Wednesday, November 20, 2013

Offgrain Twill

If you are a quilter, you can stop reading here.

Fabric is not paper. It has a weave and a direction that it wants to return to. If you need more information on this matter, this link should address the matter reasonably well. 

What they don't address is that grain will resolve itself. It will, over time, straighten out. Cut a napkin offgrain and watch it turn from a square into a rhombus in one washing. If you've ever owned a tshirt, it will twist in time.  The grain will win out. Fiber has a memory.

I will spare you my ranty thoughts about not prewashing and not graining up first. If you don't do it, you are heading for trouble. Yes, I am a ripper: I rip as little as possible at the ends to find the weft grain, and then fuss over lining it up on the cutting board. Like the first photo here (the white at the right is the selvage, and it is straight, just not ironed out all the way).

It's so... Exterminatey! And bowed. Dalek don't bow to nobody!

I have wanted to make my designs out of my fabric, partly to avoid copyright matters and partly artistic desire, so Spoonflower seemed a pricey but possible source.

Sample of header of fabric #1. Ripped on the weft to determine grain

I have had significant crocking (that's where the ink rubs off) on almost all of my cotton Spoonflower fabric. They are in the process of changing their printing tech, so this is hit and miss.  The silk and the linen hold ink well, the old kona and poplin not so much. The sateen holds ink very nicely; I would recommend this option for clothing (also not as transparent as the other cottons).  The crocking is particularly bad with dark fabrics with large solid areas. It has nothing to do with the other things in the washer, it rubs against itself in that pillowcase. The polyesters hold color brilliantly, if you like polyesters...
Attempt #2

Attempt #3

I also wanted this fabric. Really really wanted it. Dalek fabric. I was going to make myself something out of it, and then it turned into a project for someone else. And then a paid project.

I have three two yard pieces here, a horizontal striped pattern, all printed off grain (looks like the center of the yardage pulled faster, the stripe is bowed by about an inch from side to side). The troubling part is: I sent photos of the problem with the first piece, got a "Oh No! Let's fix this!" mail, and got a reprint that would be personally attended to. I got two reprints Fed'ex two day delivery today, and I didn't even need to wash them; they are printed off grain even more than the first. And then it hit me:the fabric is so heavily sized it cannot be squared up until you wash it, and then it grains up. And you know what that looks like.

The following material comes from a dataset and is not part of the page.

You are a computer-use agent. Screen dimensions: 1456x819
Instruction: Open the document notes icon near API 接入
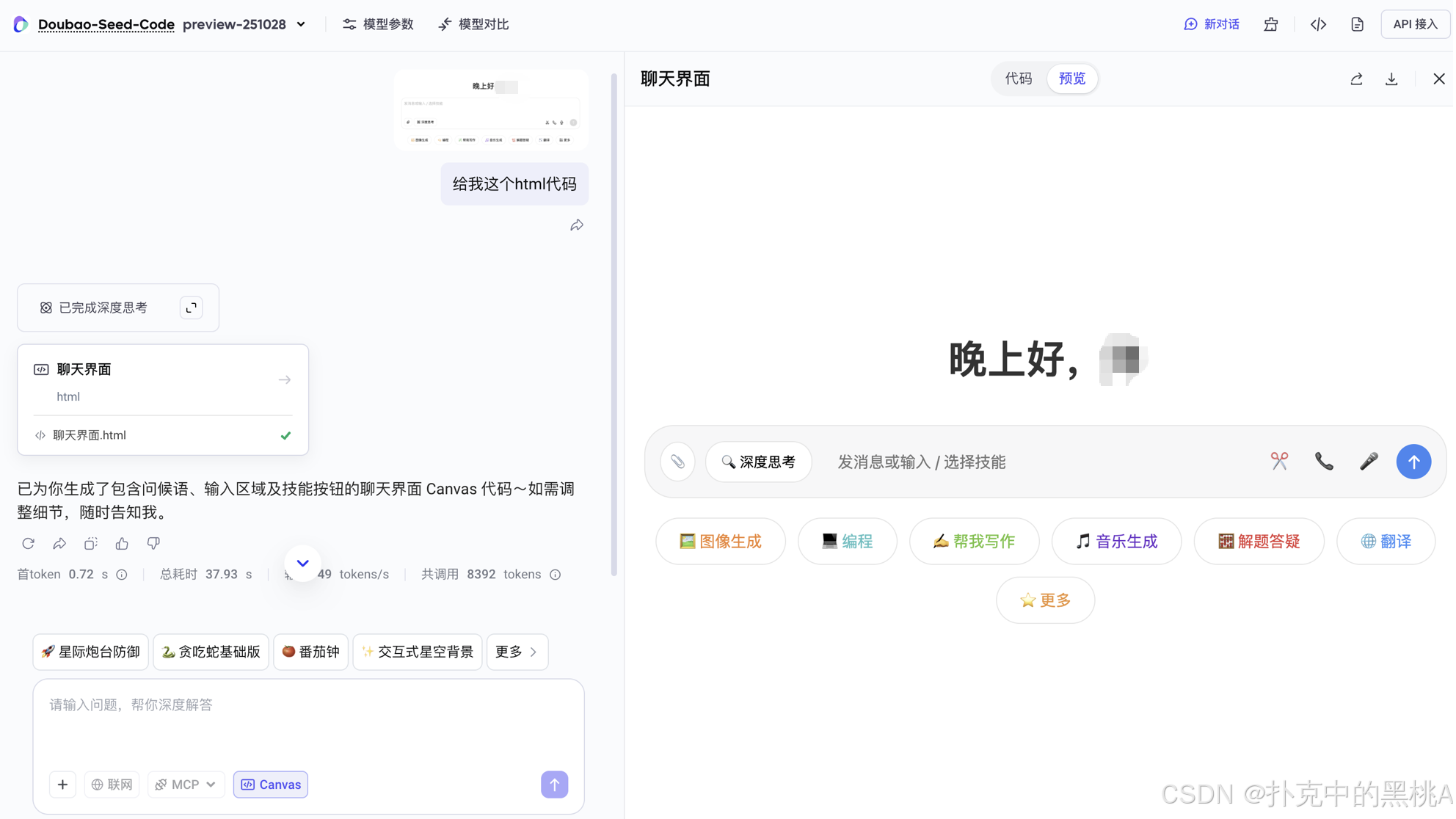pos(1357,23)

To Spoonflower's credit, they have bent over backwards to try to fix this matter. I was offered a credit, which was swiftly processed. The matter has been forwarded to the R&D department, and I am sure I will hear from them. It's been nothing but sterling service (and I do this sort of thing in the offseason, so I KNOW what that means).

It would work for a random print, with nothing that had to be square. But for this, utter fail. I am guessing it's the twill; the lighter weights have been ...well, crocked but fine.

So, if you never wash your fabric, the twill is fine. Strictly for decor use only at this point.

They do sell wallpaper. And decals.

Meanwhile, I have a lot of twill. 

1 comment:

  1. I have not heard back from Spoonflower regarding the grain issue as of this writing.